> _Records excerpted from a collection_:

────────────────────────────────────────

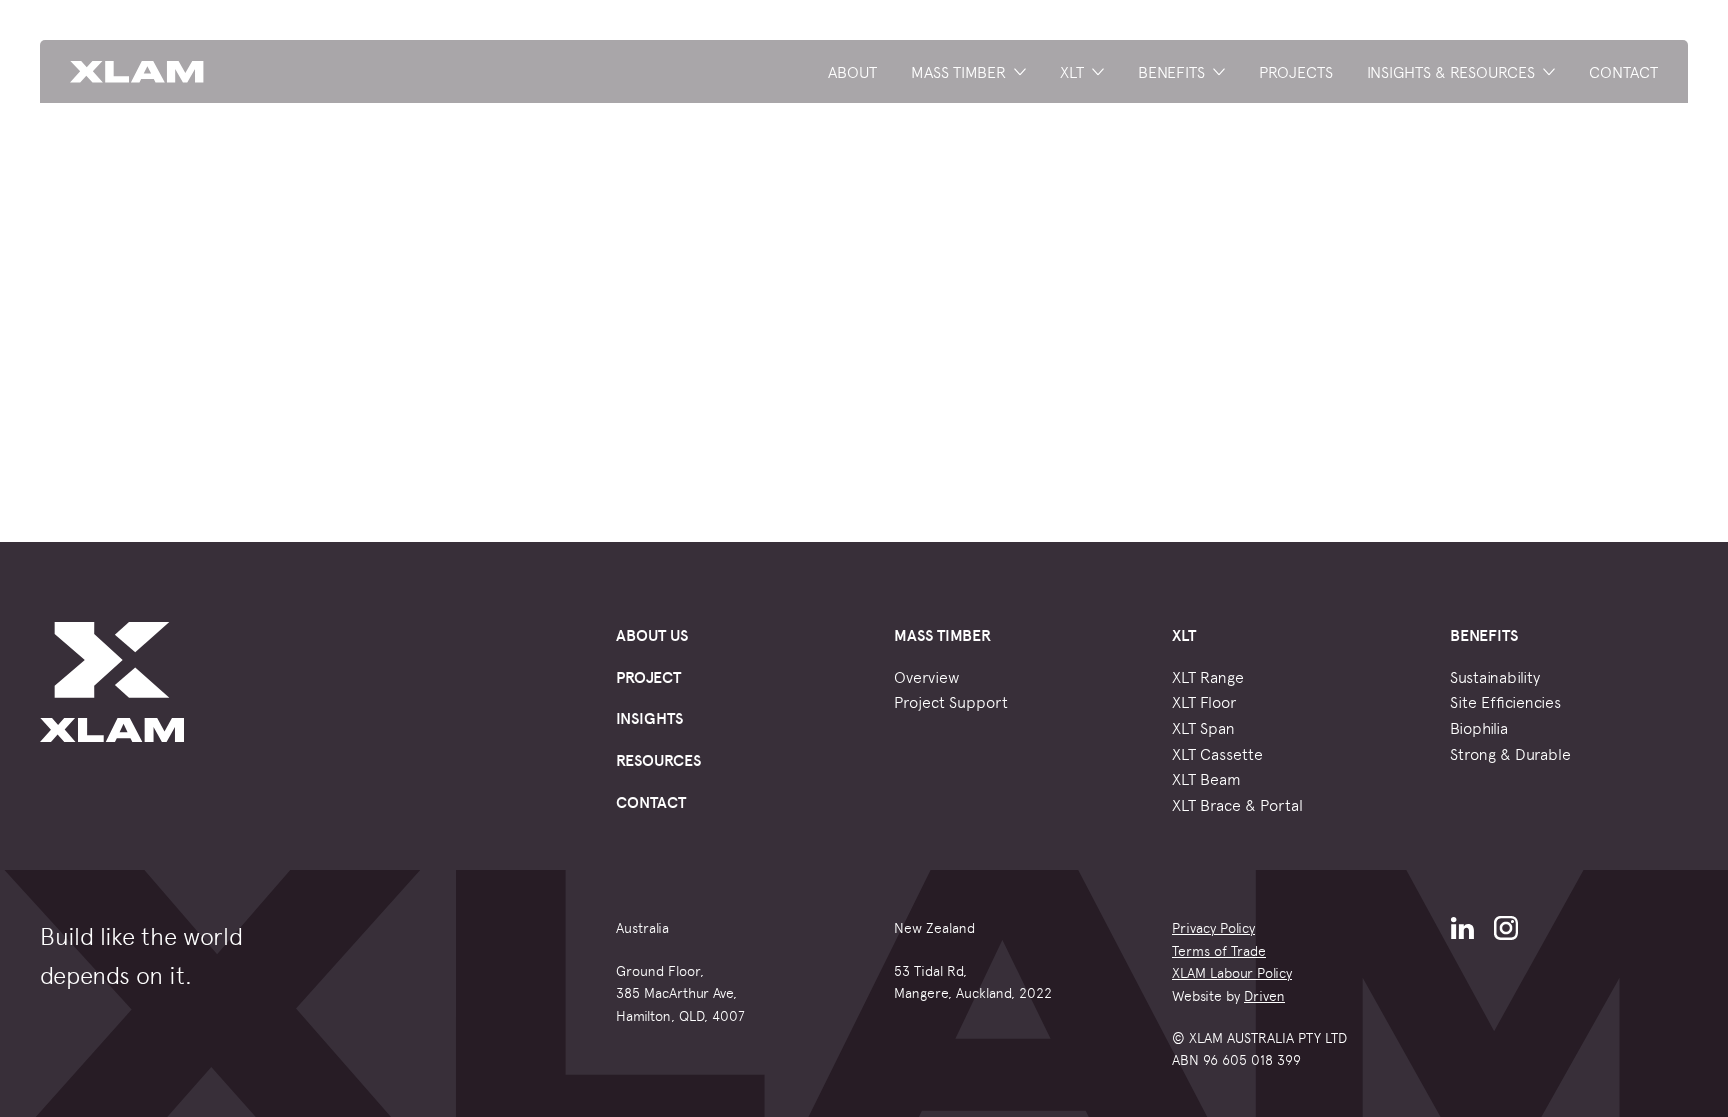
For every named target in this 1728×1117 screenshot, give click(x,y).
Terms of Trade (1219, 950)
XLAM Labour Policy (1232, 972)
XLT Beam (1206, 778)
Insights (649, 717)
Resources (658, 759)
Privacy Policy (1213, 927)
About (852, 71)
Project (648, 676)
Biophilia (1479, 727)
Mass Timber (942, 634)
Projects (1296, 71)
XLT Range (1208, 676)
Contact (1623, 71)
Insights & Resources (1451, 71)
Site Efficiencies (1505, 701)
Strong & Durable (1510, 753)
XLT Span (1203, 727)
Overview (926, 676)
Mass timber (958, 71)
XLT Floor (1204, 701)
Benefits (1171, 71)
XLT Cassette (1217, 753)
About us (652, 634)
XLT (1072, 71)
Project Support (951, 701)
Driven (1264, 995)
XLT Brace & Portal (1237, 804)
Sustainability (1495, 676)
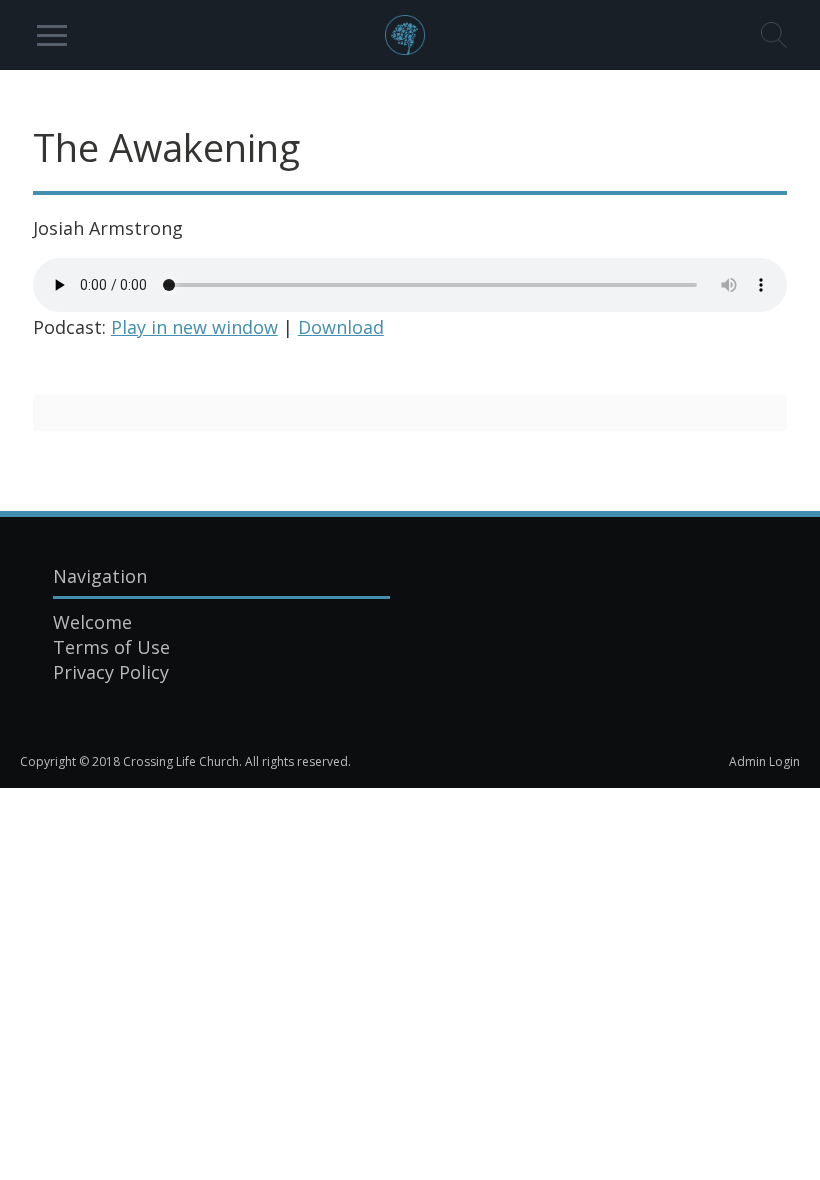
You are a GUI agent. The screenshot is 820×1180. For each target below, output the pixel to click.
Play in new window (194, 327)
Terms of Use (111, 647)
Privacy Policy (111, 672)
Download (341, 327)
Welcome (92, 622)
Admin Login (764, 761)
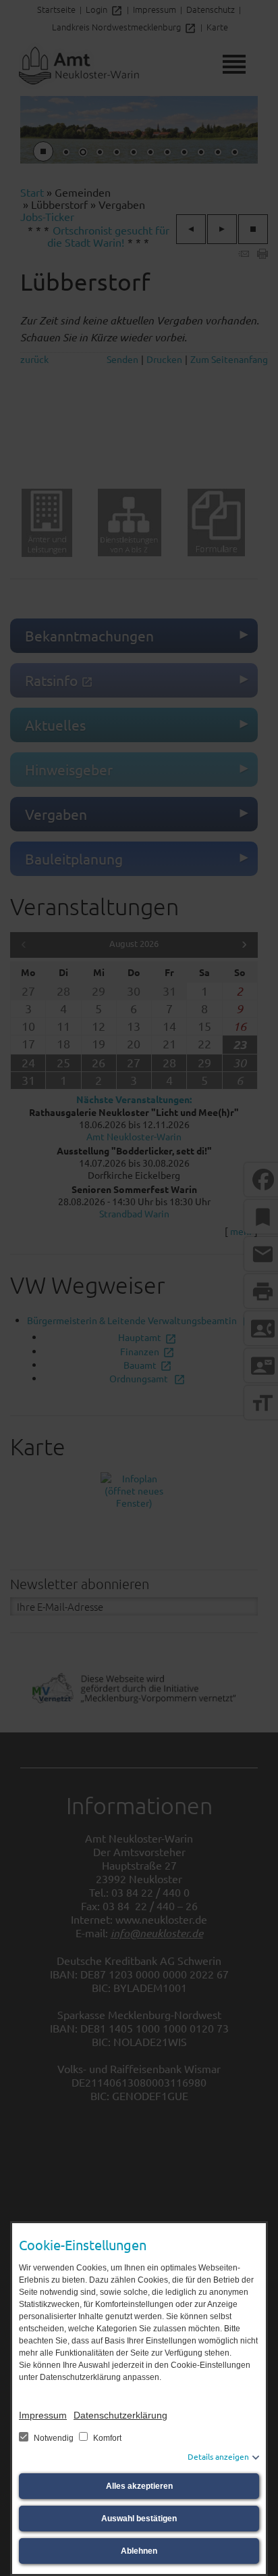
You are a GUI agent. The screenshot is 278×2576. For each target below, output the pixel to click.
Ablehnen (139, 2551)
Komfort (106, 2438)
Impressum (43, 2415)
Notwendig (54, 2438)
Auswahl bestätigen (139, 2518)
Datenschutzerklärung (120, 2415)
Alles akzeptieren (139, 2486)
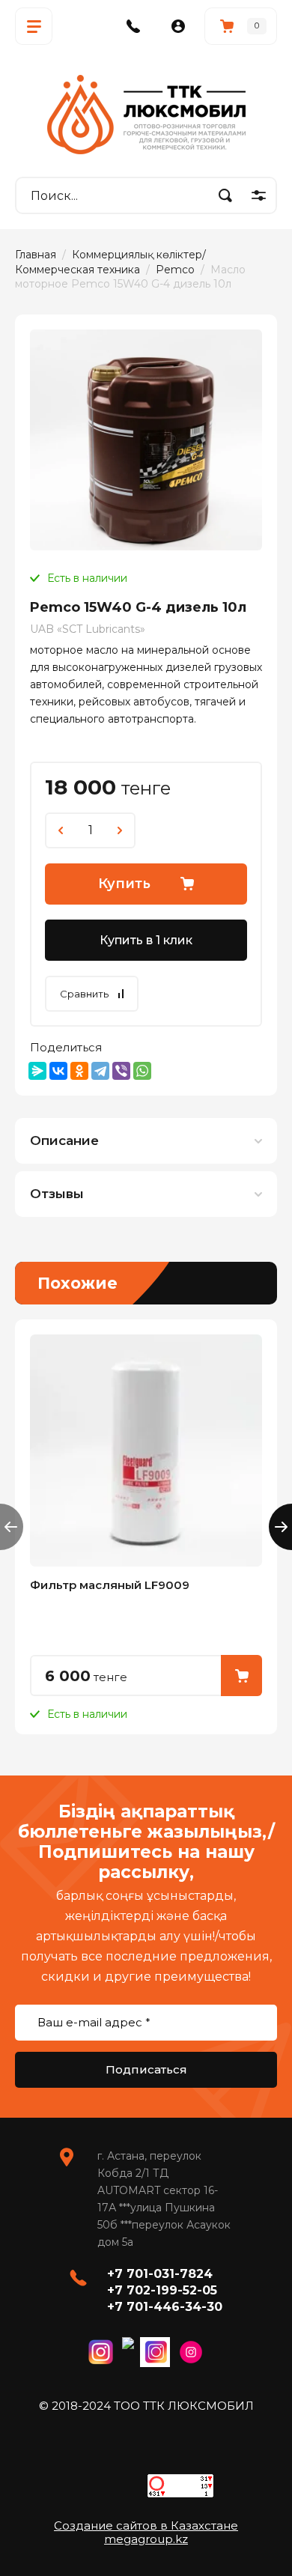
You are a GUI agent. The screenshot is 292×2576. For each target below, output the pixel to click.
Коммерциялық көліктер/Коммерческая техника (110, 262)
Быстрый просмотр (146, 1450)
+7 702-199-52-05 (162, 2290)
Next (280, 1527)
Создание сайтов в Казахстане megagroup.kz (146, 2532)
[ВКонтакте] (58, 1071)
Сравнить (84, 994)
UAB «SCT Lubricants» (87, 629)
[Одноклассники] (79, 1071)
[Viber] (121, 1071)
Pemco (175, 269)
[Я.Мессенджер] (37, 1071)
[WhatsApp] (142, 1071)
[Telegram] (100, 1071)
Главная (35, 254)
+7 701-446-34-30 (164, 2307)
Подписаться (146, 2069)
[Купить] (241, 1675)
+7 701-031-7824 (160, 2274)
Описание (64, 1140)
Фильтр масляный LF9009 (109, 1585)
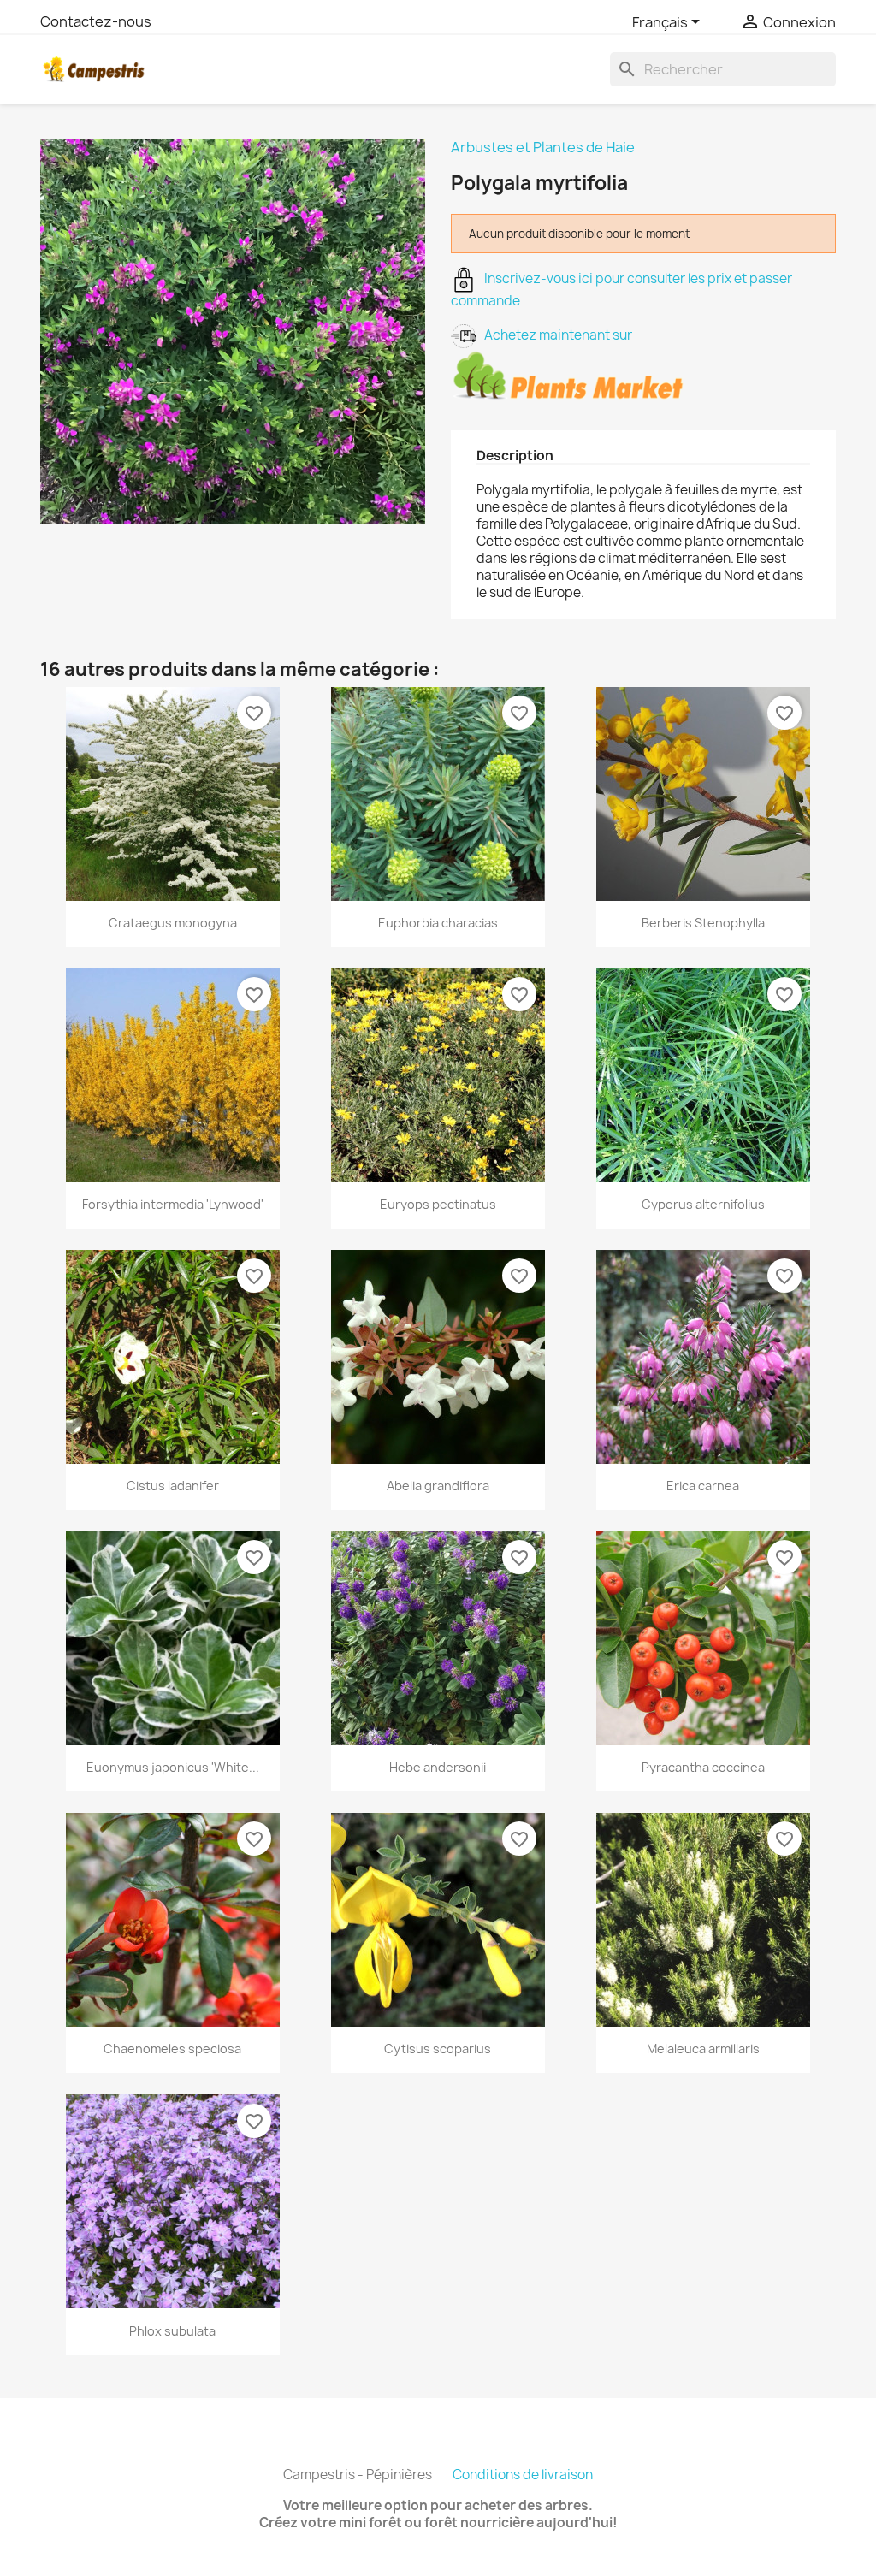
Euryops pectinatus (438, 1204)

────────────────────────────────────────

> _EXERCISE OBJECTIVE_:
Reproduce exactly the lines above from the one with "[Viber] (121, 1071)" through the last line of the data, keeping both ends and dropping the pictures.

> _REPLY_:
[Viber] (121, 1071)
Pemco (175, 269)
[Я.Мессенджер] (37, 1071)
[WhatsApp] (142, 1071)
[Telegram] (100, 1071)
Главная (35, 254)
+7 701-446-34-30 (164, 2307)
Подписаться (146, 2069)
[Купить] (241, 1675)
+7 701-031-7824 (160, 2274)
Описание (64, 1140)
Фильтр масляный LF9009 (109, 1585)
Euryops pectinatus (438, 1204)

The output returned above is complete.